Quote exactly the lines from the one with "Task: Click dropdown" to the end of the data, both included; omit the pictures.

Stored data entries
----

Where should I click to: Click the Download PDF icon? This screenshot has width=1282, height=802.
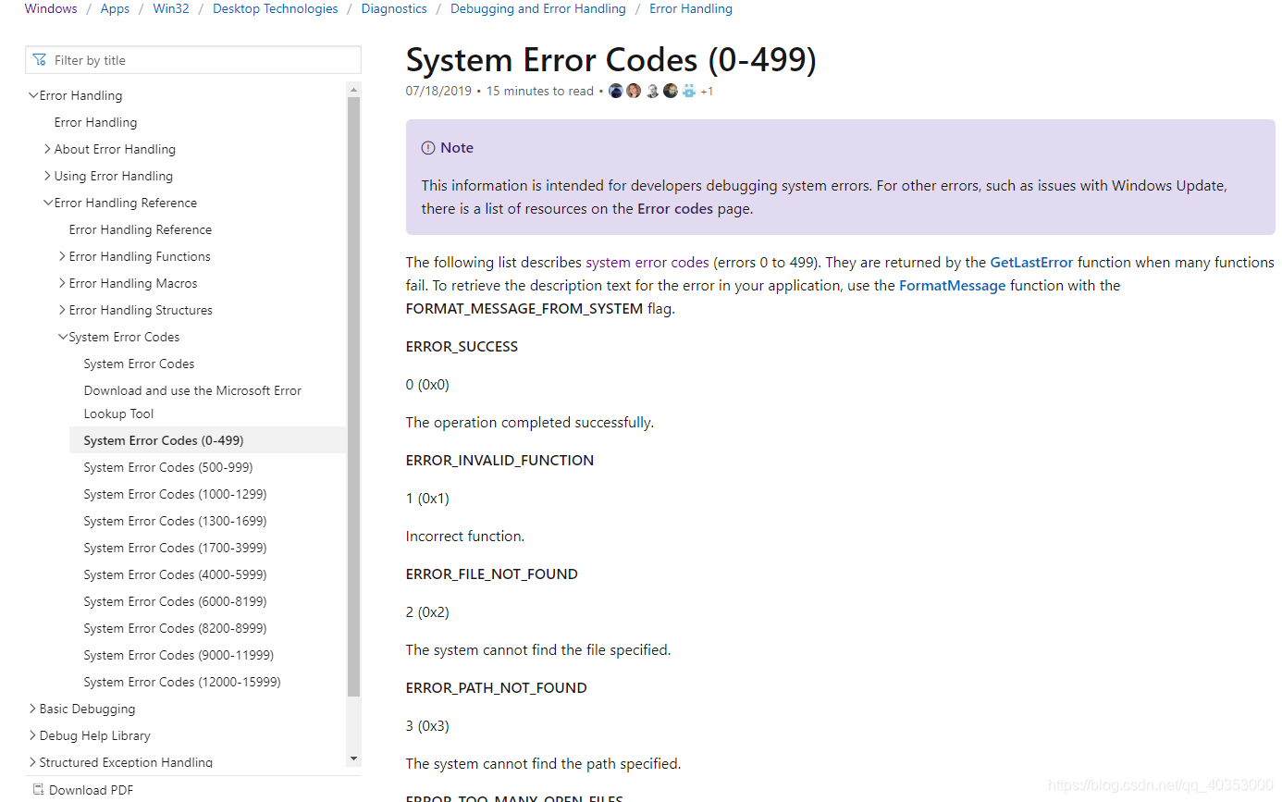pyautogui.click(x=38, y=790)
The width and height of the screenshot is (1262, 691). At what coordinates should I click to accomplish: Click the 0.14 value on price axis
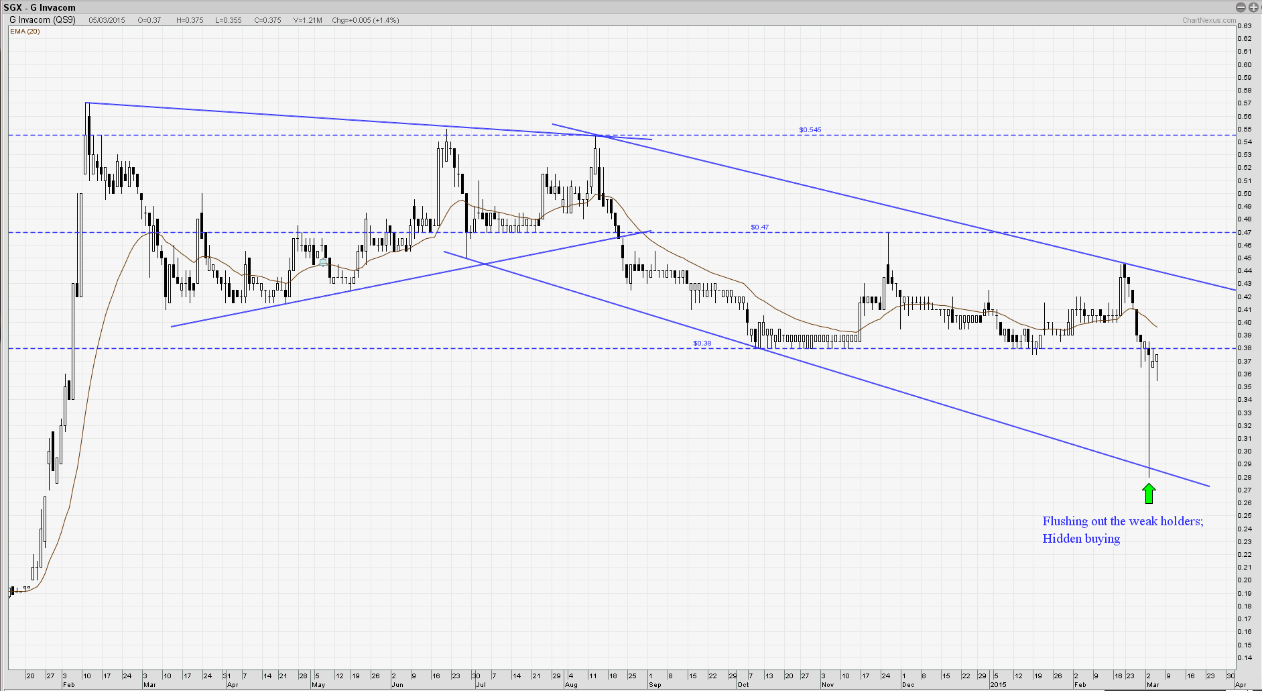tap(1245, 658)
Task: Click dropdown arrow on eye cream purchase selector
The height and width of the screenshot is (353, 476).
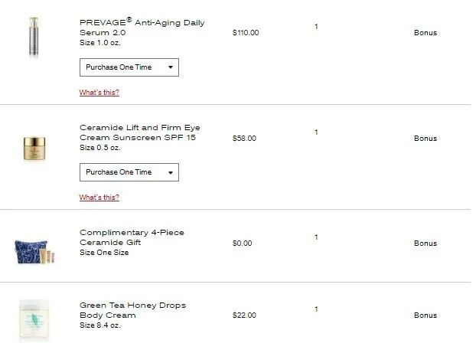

----

Solution below —
Task: Click dropdown arrow on eye cream purchase selector
The height and width of the screenshot is (353, 476).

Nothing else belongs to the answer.